Par Elsa Girard-Basset | Journaliste web
Monstres sacrés du cinéma français, Bourvil et Jean Gabin n’ont tourné qu’une seule fois ensemble. Ils se sont toutefois assurés de faire ce film, « La traversée de Paris », l’un des chefs-d’oeuvre de l’histoire du septième art dans l’Hexagone. Mais si leur duo fonctionne à l’écran, qu’en était-il dans la vraie vie ? Un an après le tournage, Bourvil livrait sa vérité avec honnêteté et tendresse.
Quand on évoque les classiques du grand écran en France, difficile de ne pas penser à « La traversée de Paris ». Tourné seulement 11 ans après la fin de la guerre, le long-métrage s’attaque à la délicate période de la collaboration, en démontrant une froide réalité bien loin du récit national et de l’héroïsme général parfois mis en avant. Et pour incarner Grandgil et Martin, personne n’aurait pu faire mieux que Jean Gabin et Bourvil.
À l’époque, le premier nommé est déjà un monument du cinéma français. S’il a connu une période délicate après-guerre, il est connu et reconnu pour ses rôles cultes, son charisme, et sa capacité à tout jouer ou presque. Bourvil, lui, est en pleine ascension. Mais au lieu de faire sentir cette différence de statut, Gabin va se montrer d’une grande classe envers son partenaire de jeu.
La grande admiration de Bourvil pour Jean Gabin
Dans une interview auprès de l’INA en 1957, soit un an après le film, Bourvil évoquait le trophée de meilleur acteur remporté à la Mostra de Venise suite à sa performance. À l’intérieur de la coupe ? Une photo de Gabin, comme pour l’associer à ce succès. Avec sa facétie habituelle, André Raimbourg (son vrai nom, ndlr) a ensuite expliqué :
Je vais vous parler d’un nouveau dans le cinéma, qui, je crois, réussira. Il s’appelle Jean Gabin. Il est dans mon coeur et dans ma coupe en même temps. Il a un physique intéressant, hein ? Retenez-bien ce nom. Je me permets de faire cette plaisanterie parce que je sais que Jean regarde la télévision, alors peut-être que ça va le faire rire.

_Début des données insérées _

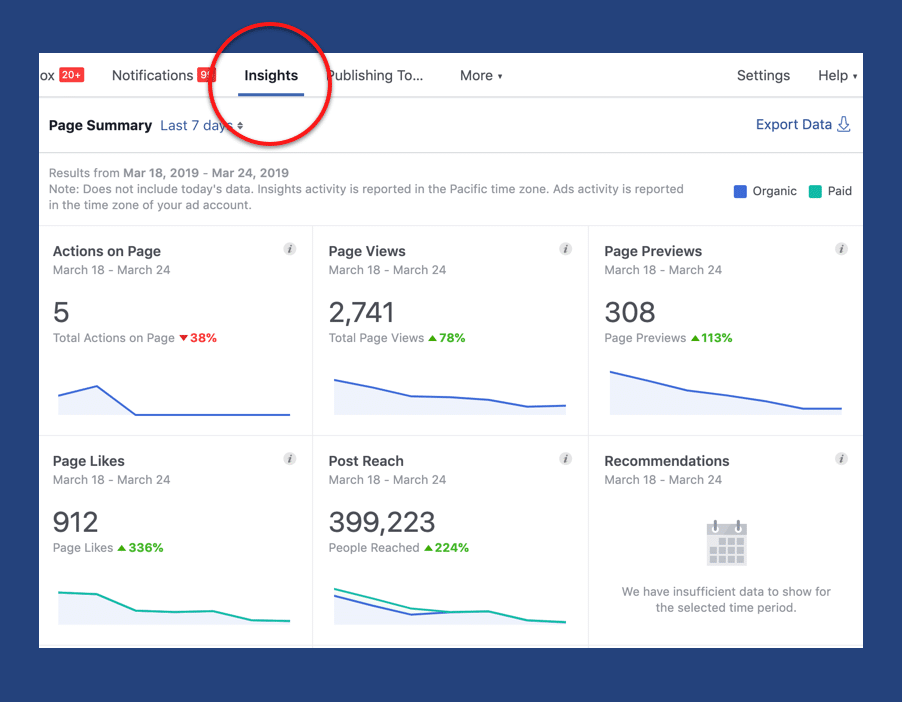Expand the More menu
The image size is (902, 702).
tap(481, 76)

Plus sérieusement, Bourvil a ensuite livré une anecdote qui l’a profondément touché :
Je ne vous ai pas parlé de Gabin pour vous dire toutes ces bêtises mais pour vous raconter une chose sympathique. L’année dernière, quand Claude Autant-Lara préparait son film, il m’avait contacté pour le rôle de Martin. J’étais heureux, je me disais : « Pourvu que ça marche, pourvu que tout le monde veuille bien de moi ».
Il était allé trouver Gabin, et lui avait dit : « Pour ‘La traversée de Paris’, nous avons pensé à Bourvil ». Et Gabin a répondu immédiatement : « Si j’ai Bourvil pour jouer avec moi, je signe tout de suite ». C’était gentil, ça. Et comme je n’étais pas là ce jour-là pour lui dire merci, je le fais aujourd’hui.
Pas franchement du genre à se forcer à faire des compliments, Gabin, pourtant si différent de Bourvil, vouait un profond respect à sa personne et à sa qualité d’acteur. L’attention qu’il a eue à l’égard de son cadet a en tout cas bouleversé le sensible interprète de Martin, qui a toujours voué une profonde admiration à Gabin, au point d’avoir peur de tourner avec lui avant les premières scènes. Des craintes vite dissipées.
S’il a eu des relations conflictuelles avec Louis de Funès lors de leurs tournages communs, Jean Gabin n’avait en revanche que de l’estime et de l’amitié pour Bourvil. Une preuve de plus que l’acteur, arraché bien trop tôt à la vie par la maladie, était l’un des rares « vrais gentils » du métier, apprécié de tous. Une perle rare, en somme.